NEW ROCHELLE, NY –New Rochelle’s Webster and Columbus Elementary Schools are extending their sustainability efforts beyond their successful lunchrooms. We Future Cycle introduced Textile Recycling through Spin Green as a fabulous fundraiser and both school principals eagerly embraced the initiative.
According to the EPA, Americans discard 13.1 million tons of textiles per year and there is only a 15% recycling rate. Many people give nice things as hand-me-downs away, but what to do with the stained T-shirt, the holed toddler jeans or –gasp– the underwear with the rip……? Easy…recycle them in our Spin Green Textile Recycling Bin.
We parents know how fast children grow and what clothes look like after a few months on an active child, but instead of discarding them into the trash, consider supporting the schools by donating them into their recycling bins. Any dirty sock, ripped sheet, old stuffed animal can go, anything that is clothy. Even shoes, sleeping bags, old blankets.
Once donated the textiles go one of these routes.
The re-use avenue where usable clothes are sorted out and sold through second hand clothing stores or thrift shops.
The recycle avenue where the clothes are sorted according to material and then shredded down for its fiber to be used as rags or as stuffing for car seats and other applications.
Discarded textiles come with a huge price tag to society. They account for 4.9% of the municipal waste.
For Westchester, with its 2,000 tons/day garbage about 100 tons are discarded textiles EVERY DAY. At around $80 per ton tipping fee (which is just the cost to dump the load onto the incinerator floor, no transportation or labor cost are included yet, and of course no secondary cost such as road repair or environmental consideration), tax payers are footing an $8000.00 bill every day to make a resource -literally- disappear into thin air.
The textile industry, according to the U.S. Energy Information Administration, is the 5th largest contributor to CO2 emissions in the United States, after primary metals, nonmetallic mineral products, petroleum and chemicals.

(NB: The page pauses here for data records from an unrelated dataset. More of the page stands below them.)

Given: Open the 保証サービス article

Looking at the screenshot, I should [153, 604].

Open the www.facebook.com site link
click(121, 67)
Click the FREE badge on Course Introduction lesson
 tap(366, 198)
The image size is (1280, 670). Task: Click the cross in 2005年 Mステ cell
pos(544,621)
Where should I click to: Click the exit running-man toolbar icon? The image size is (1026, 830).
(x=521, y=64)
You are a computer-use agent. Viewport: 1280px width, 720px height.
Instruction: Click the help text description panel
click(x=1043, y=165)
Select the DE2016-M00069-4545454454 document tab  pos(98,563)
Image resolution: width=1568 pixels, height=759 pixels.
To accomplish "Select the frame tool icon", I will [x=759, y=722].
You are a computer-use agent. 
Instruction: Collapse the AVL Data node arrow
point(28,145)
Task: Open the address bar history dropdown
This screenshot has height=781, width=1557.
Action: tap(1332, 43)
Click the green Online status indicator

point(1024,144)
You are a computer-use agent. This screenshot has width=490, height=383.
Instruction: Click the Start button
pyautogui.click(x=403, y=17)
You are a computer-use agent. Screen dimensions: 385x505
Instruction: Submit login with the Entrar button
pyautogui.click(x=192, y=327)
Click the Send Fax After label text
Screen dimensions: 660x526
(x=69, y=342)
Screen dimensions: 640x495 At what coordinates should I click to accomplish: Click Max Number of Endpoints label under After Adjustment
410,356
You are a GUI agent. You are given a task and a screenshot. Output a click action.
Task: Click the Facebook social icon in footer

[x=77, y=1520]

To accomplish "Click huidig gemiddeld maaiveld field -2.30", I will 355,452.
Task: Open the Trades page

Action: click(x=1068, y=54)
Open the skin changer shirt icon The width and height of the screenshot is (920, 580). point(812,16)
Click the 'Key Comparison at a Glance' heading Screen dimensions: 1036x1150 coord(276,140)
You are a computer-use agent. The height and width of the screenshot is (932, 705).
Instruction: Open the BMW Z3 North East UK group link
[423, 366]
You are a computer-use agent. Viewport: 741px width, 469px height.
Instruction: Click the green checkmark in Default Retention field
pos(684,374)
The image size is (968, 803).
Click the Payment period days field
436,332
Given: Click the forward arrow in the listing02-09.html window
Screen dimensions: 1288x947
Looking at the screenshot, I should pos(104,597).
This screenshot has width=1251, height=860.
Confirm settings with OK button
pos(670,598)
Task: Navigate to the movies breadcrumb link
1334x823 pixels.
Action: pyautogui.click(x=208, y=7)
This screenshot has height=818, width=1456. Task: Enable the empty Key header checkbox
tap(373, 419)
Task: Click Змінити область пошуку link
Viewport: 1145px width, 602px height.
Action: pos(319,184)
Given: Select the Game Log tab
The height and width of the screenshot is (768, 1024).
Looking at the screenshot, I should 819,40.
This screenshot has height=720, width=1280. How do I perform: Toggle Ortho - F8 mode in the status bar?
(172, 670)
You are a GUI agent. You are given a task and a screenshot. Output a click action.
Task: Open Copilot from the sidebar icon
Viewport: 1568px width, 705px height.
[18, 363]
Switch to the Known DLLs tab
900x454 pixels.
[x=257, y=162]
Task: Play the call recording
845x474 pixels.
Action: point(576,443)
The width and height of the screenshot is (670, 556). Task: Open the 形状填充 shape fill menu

The textile industry is huge, and it is a huge producer of greenhouse gasses. Today’s textile industry is one of the largest sources of greenhouse gasses (GHG’s) on Earth, due to its huge size. In 2008, annual global textile production was estimated at 60 billion kilograms (KG) of fabric. The estimated energy and water needed to produce that amount of fabric boggles the mind:
1,074 billion kWh of electricity or 132 million metric tons of coal and
between 6 – 9 trillion liters of water
Thanks to Melissa Passarelli and Sonia Nunez, students of Columbus and Webster are learning about the importance of recycling textiles.